Os primeiros arqueólogos eram, na verdade, colecionadores de antiguidades que buscavam objetos valiosos. Só mais tarde a prática se tornou uma ciência voltada à compreensão das culturas humanas antigas.
Descoberta em 1799, a Pedra de Roseta foi essencial para decifrar os hieróglifos egípcios. Ela continha o mesmo texto em três línguas, permitindo aos estudiosos entender a escrita do Egito Antigo.
A cidade egípcia de Heracleion foi descoberta submersa no delta do Nilo.
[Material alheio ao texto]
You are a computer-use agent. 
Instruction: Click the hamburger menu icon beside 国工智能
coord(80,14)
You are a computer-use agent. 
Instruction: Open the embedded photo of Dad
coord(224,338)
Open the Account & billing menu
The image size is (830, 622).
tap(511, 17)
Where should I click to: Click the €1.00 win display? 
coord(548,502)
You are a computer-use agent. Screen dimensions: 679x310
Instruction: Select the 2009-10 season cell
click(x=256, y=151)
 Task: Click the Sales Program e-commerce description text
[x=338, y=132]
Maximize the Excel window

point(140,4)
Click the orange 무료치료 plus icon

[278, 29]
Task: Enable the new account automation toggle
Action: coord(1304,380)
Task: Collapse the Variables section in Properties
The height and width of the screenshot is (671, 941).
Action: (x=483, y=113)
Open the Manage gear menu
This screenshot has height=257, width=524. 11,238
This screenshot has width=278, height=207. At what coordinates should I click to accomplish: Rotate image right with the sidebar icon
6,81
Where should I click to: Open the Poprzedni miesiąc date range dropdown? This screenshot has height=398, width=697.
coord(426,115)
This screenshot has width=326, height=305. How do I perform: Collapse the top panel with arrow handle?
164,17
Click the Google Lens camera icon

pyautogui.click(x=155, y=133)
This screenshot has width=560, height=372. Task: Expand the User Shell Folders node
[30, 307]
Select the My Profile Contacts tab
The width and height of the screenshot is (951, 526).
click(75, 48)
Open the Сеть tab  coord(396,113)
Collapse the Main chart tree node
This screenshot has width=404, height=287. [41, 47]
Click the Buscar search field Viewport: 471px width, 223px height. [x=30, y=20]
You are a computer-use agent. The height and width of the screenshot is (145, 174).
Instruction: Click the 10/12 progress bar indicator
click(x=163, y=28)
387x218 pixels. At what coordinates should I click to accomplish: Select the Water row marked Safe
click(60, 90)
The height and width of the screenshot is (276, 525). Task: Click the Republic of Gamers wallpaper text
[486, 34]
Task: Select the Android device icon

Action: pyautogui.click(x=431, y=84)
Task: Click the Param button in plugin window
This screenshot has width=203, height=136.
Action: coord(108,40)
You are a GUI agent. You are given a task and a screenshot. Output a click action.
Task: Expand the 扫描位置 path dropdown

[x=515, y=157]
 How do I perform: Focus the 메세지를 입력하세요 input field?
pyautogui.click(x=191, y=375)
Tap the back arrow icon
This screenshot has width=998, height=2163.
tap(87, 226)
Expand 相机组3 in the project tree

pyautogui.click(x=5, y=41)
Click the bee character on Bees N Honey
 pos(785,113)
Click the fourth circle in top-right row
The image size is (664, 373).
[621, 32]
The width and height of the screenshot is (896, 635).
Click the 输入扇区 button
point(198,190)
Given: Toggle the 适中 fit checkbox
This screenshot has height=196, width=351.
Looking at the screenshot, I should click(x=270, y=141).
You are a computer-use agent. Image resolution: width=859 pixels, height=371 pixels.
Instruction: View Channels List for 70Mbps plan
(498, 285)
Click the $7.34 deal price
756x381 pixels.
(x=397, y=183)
Arqueólogos usam equipamentos de mergulho e sonar para explorar vestígios em oceanos e lagos.
Navios afundados, cidades submersas e templos esquecidos são explorados por arqueólogos mergulhadores. Técnicas como sonar e escavação controlada revelam vestígios que estavam ocultos por séculos nos oceanos e lagos.
Técnicas como carbono-14, termoluminescência e dendrocronologia ajudam a determinar a idade de artefatos. Cada método tem suas limitações, mas juntos permitem reconstruir a linha do tempo da humanidade com precisão surpreendente.
Os cenotes — poços naturais no México — eram considerados sagrados pelos Maias. Arqueólogos encontraram oferendas, ossos humanos e artefatos preciosos submersos. Acreditava-se que esses locais eram portais para o Xibalba, o mundo subterrâneo espiritual.
A cidade romana de Pompeia foi soterrada em 79 d.C. pela erupção do vulcão Vesúvio. As cinzas preservaram edifícios, objetos e até corpos, oferecendo um retrato vívido da vida antiga.
Descoberta em 1922 por Howard Carter, a tumba do faraó Tutancâmon continha milhares de artefatos preservados. Foi uma das maiores descobertas da arqueologia egípcia.
Construído há mais de 4 mil anos, Stonehenge ainda intriga arqueólogos. As pedras pesam até 30 toneladas e foram transportadas de locais a mais de 250 km. Teorias vão de observatório astronômico a centro de rituais lunares.